A circunstância histórica que estamos a viver é uma oportunidade excepcional para aprofundar, a começar por nós, qual é a verdade que nos fascinou. Não basta repetir que a verdade se fez carne, se isto não entrar nas nossas vísceras, na nossa forma de estar no real, se não nos dermos conta de que a única modalidade de comunicar a verdade se chama «testemunho», que é exactamente o que nos diz o Papa: «Só assim se pode propor na sua força, na sua beleza, na sua simplicidade, o anúncio libertador do amor de Deus e da salvação que Cristo oferece. Só assim se vai com aquela atitude de respeito para com as pessoas» (7 de Fevereiro de 2015). A pergunta decisiva a que temos de responder é então aquela que fiz no início: «Mas nós, cristãos, acreditamos ainda na capacidade da fé que recebemos para exercer uma atracção sobre aqueles que encontramos, e no fascínio vencedor da sua beleza desarmada?» Na mensagem para a Quaresma, o Papa Francisco alerta-nos para o facto de que «esta missão é o testemunho paciente d’Aquele que quer conduzir ao Pai toda a realidade e todo o homem. A missão é aquilo que o amor não pode calar. A Igreja segue Jesus Cristo pela estrada que a conduz a cada homem, até aos confins da terra» (Mensagem para a Quaresma 2015, 4 de Outubro de 2014).
É a fé que está em jogo hoje, sobretudo hoje. E é por isso que vamos ao Papa – não vamos passear a Roma! Vamos mendigar a fé, que tem o seu ponto de garantia na relação com Pedro, num momento em que a figura do Papa parece estar em discussão por um certo número de cristãos. Como dizíamos, uma pertença sem seguimento é confusa e, por isso, «se uma pessoa não caminha dentro da nossa história para se resolver a si mesma, cria problemas também na sua comunidade [...] [e] o primeiro sintoma [...] é que não se segue o movimento na sua direção central!» (L. Giussani, Certi di alcune grandi cose. 1979-1981, Milão, Bur, 2007, p. 21-22) e não se segue a Igreja na sua direcção central. Se nos comportássemos assim, acabaríamos, como o escrevi na carta tendo em vista a audiência com o Papa, por ser uma das muitas interpretações do cristianismo, pensando não precisar de nada e gerindo um cristianismo reduzido à nossa medida.
Estamos todos perante um desafio, uma proposta a verificar: vamos a Roma como mendicantes para pedir a fé. Temos todo este ano para pedir a Dom Giussani, dez anos após a sua morte, para continuar a tomar conta de nós, para que possamos vencer o distanciamento de Cristo, porque se não encontrarmos continuamente o fascínio que nos move a nós, imaginem o que poderemos mover nos outros! «Aquilo que fizermos aos outros é uma sobreabundância daquilo que fazemos a nós mesmos, e chega» (ibid., p. 22), recorda-nos Dom Giussani.
A peregrinação a Roma será uma ocasião para todos se cada um de nós, no seu próprio âmbito, comunicar as razões deste gesto, ou seja, as razões da nossa mendicância para a necessidade verdadeira que temos. Nós vamos ao Papa porque sem o vínculo com ele não existiria uma experiência como a do movimento. O fundamento último desta experiência, como sempre nos recordou Dom Giussani, é o vínculo com a fragilidade de Pedro. Sem este vínculo não se poderia sequer sonhar uma experiência como o CL! Por isso, ajudemo-nos a estar presentes de forma consciente neste grande acontecimento, vivendo a própria viagem de ida a Roma como uma peregrinação.

════

Instruções da tarefa.
Reescreva em forma de lista o parágrafo do texto sobre a peregrinação a Roma que começa por «A peregrinação a Roma será uma ocasião», preservando os seus factos principais. A listagem apresentada a seguir constitui material independente do texto sobre a peregrinação a Roma.

Dados fornecidos.
════

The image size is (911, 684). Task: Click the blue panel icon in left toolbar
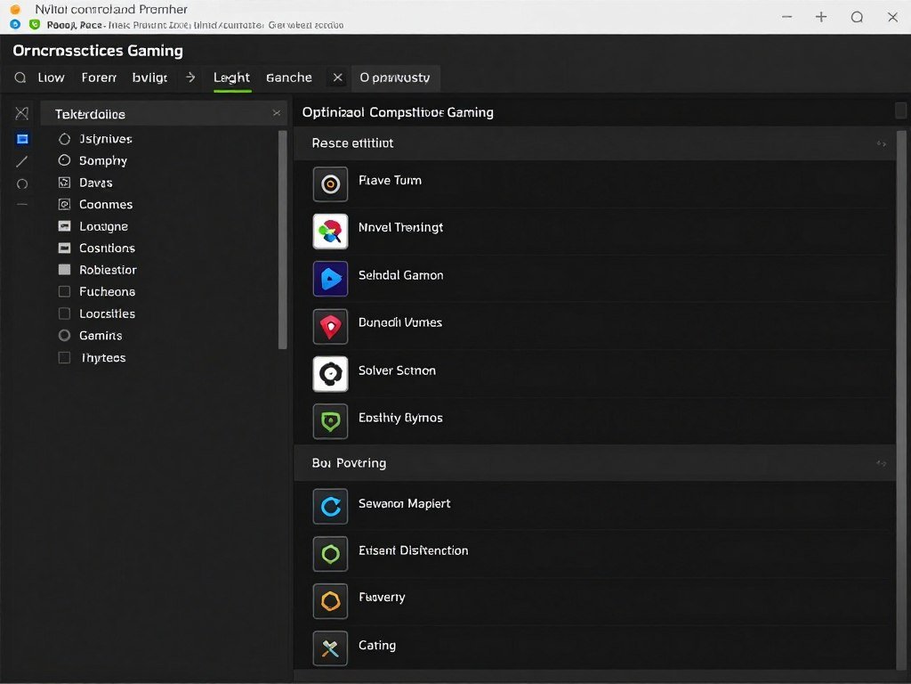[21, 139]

════

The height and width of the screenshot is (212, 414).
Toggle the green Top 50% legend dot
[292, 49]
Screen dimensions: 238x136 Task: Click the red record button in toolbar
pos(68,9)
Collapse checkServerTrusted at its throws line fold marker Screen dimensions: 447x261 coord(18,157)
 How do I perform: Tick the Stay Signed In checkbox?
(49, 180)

════

Resposta da tarefa.
- A peregrinação a Roma será uma ocasião para todos, se cada um, no seu próprio âmbito, comunicar as razões deste gesto, isto é, as razões da mendicância pela verdadeira necessidade que se tem.
- Vai-se ao Papa porque, sem o vínculo com ele, não existiria uma experiência como a do movimento.
- Como sempre recordou Dom Giussani, o fundamento último desta experiência é o vínculo com a fragilidade de Pedro. Sem este vínculo, nem sequer se poderia sonhar uma experiência como o CL.
- Por isso, exorta-se a uma presença consciente neste grande acontecimento, vivendo a viagem de ida a Roma como uma peregrinação.